The Economics of One
Hey now.
Everyone wants to build the next operating system for your life. Perplexity is doing it. A dozen well-funded startups with sharp landing pages and sharper pitch decks are doing it. The marketing is good. Some of the products will be too.
But I keep coming back to a question that nobody building these things seems to want to answer publicly: what are the actual economics here?
Not revenue projections. Not TAM slides. The real question — what does it cost to build this kind of product in 2026, and does that cost justify the structure these companies have chosen?
The Trapped Gambler
Perplexity has raised over $1.2 billion. They’re valued at north of $20 billion. They’ve committed $750 million to Microsoft Azure over three years. They employ over a thousand people. And in 2024, they spent 164% of their revenue just on AWS, Anthropic, and OpenAI API costs — before a single salary was paid.
They started in August 2022. Back then, building an AI search product required significant engineering teams. GPT-4 didn’t exist yet. Claude was a research project. The economics of hiring dozens of engineers to build and maintain complex AI infrastructure made sense, because there was no alternative.
Then November 2024 happened. And everything flipped.

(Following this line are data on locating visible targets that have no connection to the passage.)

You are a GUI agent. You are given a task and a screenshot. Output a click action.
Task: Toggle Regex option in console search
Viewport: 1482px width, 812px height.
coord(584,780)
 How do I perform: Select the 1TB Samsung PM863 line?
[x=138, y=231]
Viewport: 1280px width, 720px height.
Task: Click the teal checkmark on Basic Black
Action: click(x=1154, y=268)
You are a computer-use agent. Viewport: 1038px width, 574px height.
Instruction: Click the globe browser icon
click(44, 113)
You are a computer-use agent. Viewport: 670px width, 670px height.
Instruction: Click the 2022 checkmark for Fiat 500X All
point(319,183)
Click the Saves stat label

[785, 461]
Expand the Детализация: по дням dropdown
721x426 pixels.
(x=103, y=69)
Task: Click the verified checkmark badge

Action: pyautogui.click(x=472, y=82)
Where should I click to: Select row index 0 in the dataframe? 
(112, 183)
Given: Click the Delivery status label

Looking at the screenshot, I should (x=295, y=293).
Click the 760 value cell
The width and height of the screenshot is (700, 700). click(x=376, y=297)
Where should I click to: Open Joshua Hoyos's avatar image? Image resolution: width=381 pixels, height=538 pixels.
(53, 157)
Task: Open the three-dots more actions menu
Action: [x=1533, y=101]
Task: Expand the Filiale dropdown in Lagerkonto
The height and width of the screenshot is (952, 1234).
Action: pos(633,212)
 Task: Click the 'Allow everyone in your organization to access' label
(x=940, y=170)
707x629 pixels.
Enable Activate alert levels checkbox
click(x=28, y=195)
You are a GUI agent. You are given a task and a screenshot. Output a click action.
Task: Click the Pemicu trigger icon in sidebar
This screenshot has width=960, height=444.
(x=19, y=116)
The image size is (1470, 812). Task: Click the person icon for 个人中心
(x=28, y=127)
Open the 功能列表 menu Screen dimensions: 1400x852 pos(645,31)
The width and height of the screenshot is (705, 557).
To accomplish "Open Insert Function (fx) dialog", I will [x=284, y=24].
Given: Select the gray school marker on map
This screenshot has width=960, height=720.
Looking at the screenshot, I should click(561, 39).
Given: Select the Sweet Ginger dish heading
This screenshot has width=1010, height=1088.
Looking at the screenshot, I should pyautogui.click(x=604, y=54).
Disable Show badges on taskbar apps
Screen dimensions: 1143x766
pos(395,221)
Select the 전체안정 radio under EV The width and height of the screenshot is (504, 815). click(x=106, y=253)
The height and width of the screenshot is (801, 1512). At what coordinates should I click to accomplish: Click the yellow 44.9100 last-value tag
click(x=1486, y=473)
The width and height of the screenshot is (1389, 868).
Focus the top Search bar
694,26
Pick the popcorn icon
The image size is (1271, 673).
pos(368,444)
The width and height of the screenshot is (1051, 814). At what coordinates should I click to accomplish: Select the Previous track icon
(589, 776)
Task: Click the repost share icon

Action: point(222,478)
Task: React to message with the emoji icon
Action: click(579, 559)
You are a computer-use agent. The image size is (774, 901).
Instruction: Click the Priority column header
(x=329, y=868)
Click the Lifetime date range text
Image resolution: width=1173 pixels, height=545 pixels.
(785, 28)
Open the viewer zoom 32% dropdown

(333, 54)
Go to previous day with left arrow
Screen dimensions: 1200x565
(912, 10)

The current generation of AI tools didn’t just get better — they made the cost structure of traditional software companies optional. A single builder with AI leverage can now produce what used to require a team of forty. The tools that Perplexity uses have made Perplexity’s organizational model obsolete.
But they can’t acknowledge that. They can’t shrink to fifty people without destroying the valuation narrative that justifies $1.2 billion in fundraising. They can’t stop the Azure spend without degrading the product. They can’t cut the legal budget with four active lawsuits. They’re sitting at the table, down hundreds of millions, and the odds have changed underneath them — but the cost of standing up and walking away is the admission that the bet was wrong.
At a recent Cerebral Valley AI Summit, 300 AI founders and investors were asked which billion-dollar startup was most likely to fail. Perplexity won that vote. The people closest to this industry can see the math.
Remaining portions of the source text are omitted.